「首相官邸も霞が関も失われる」迫る首都直下地震、日本が“大阪”に託す国家存続計画
高市首相、大阪を指定する公算
野党反対で参院通過は不透明

衆議院は15日、東京に集中する首都機能を分散し、代替拠点となる「副首都」を指定するための法案を可決した。法案に特定の都市名は明記されていないものの、高市早苗首相が今後、関西最大の都市である大阪を副首都に指定する可能性が高い。もともと、連立与党の日本維新の会が地盤とする大阪を念頭に進められた法案だからだ。野党からは「大阪優遇法だ」との批判も出ており、参議院を通過できるかは見通せない。東京と大阪は直線距離で約400キロメートル離れている。
政府は副首都構想を進める理由について、東京が大規模災害によって首都機能を失った場合に備え、バックアップとなる都市が必要だとしている。

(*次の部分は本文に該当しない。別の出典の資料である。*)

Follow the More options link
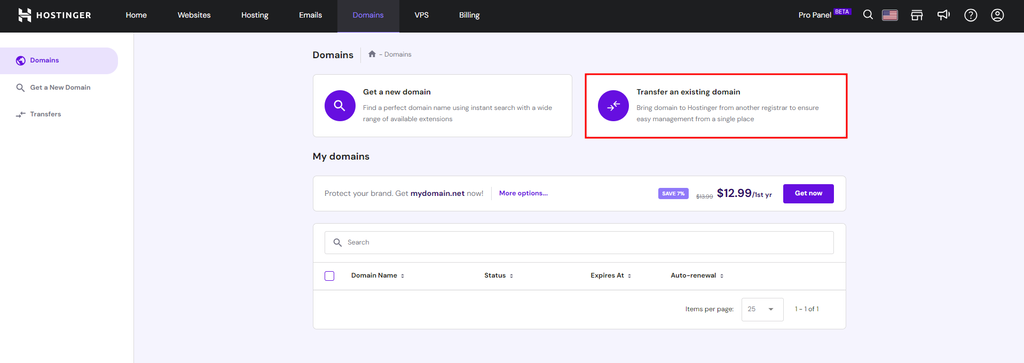click(x=523, y=193)
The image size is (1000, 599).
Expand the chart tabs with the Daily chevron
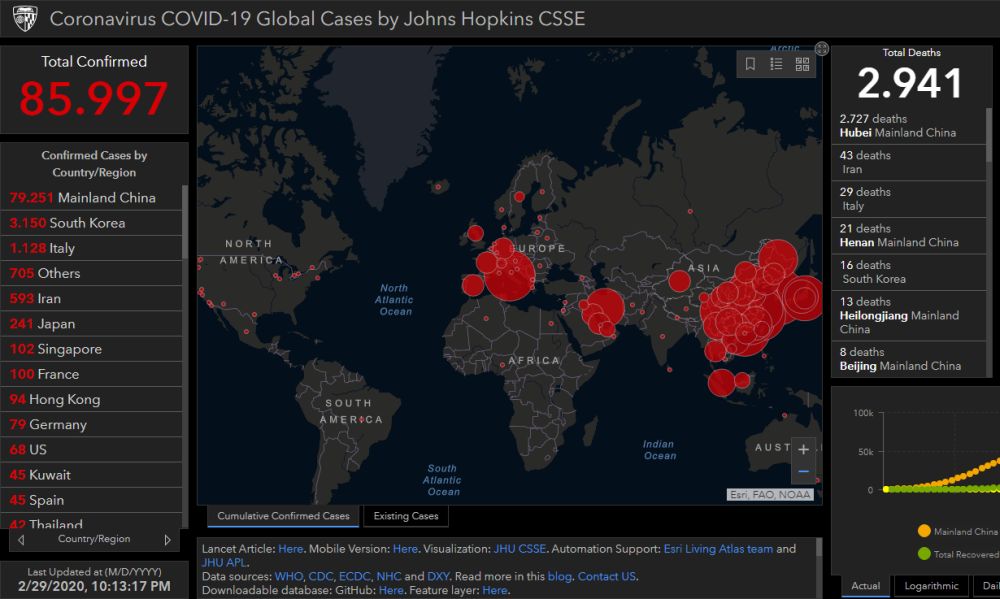click(x=992, y=586)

特に、今後30年以内の発生確率が70%に達するとされる首都直下地震への備えが、法案の柱に据えられた。
15日に可決された副首都法案の第1章第1条には、「国民生活及び国民経済に甚大な影響を及ぼすおそれがある大規模災害に備えて」、副首都の整備を進める趣旨が明記された。ここでいう大規模災害は、事実上、首都直下地震を指す。首都直下地震とは、東京を含む首都圏の直下にある地殻の浅い場所を震源として発生する大地震を意味する。政府は、首都圏のいずれかでマグニチュード7以上の直下地震が今後30年以内に発生する確率を70%と分析してきた。首都圏は陸側のプレートと海洋プレートが複雑に重なり、大小の地震が起きやすい構造になっている。
2025年12月に公表された政府報告書によると、首都直下地震が発生した場合、最悪のケースでは1万8,000人が死亡し、40万棟の建物が焼失または倒壊すると試算された。首相官邸や議員会館がある永田町、総務省、財務省、外務省などの政府機関が集中する霞が関も甚大な被害を受け、国家機能が失われる事態も懸念される。こうした事態が起きても直ちに国家機能を維持できるよう、あらかじめ副首都を指定しておく狙いだ。
法案が成立して施行されれば、内閣が基本方針と副首都の選定基準を明文化し、専門家委員会の評価を経たうえで、高市首相が副首都を指定する仕組みだ。大阪だけでなく、福岡や名古屋などの都市も申請し、選定を巡って競う可能性も否定できない。
具体的な制度設計はまだ固まっていないが、副首都に指定された地域には、国家機能をいつでも直ちに代替できるよう、国会や政府機関の第2庁舎を新設したり、一部の公的機関を移転したりする可能性も考えられる。また、副首都という名称にふさわしいインフラ整備や都市開発が進み、第2の経済拠点としての役割も見込まれる。政府・与党は、こうした整備によって東京一極集中の緩和にもつながるとの判断だ。
しかし、多くの野党議員は依然として、「巨額の予算が必要になるにもかかわらず、恩恵が大阪だけに集中し、地域の均衡ある発展につながらない」「災害対策が目的なら、最低限の機能を分散すれば足りる」「法案の完成度が低い」などの理由で反対している。自民党と日本維新の会による連立与党は、参議院で過半数に4議席届かない。国会は、17日に会期末を迎える今国会について、会期を1週間延長する方向で調整に入った。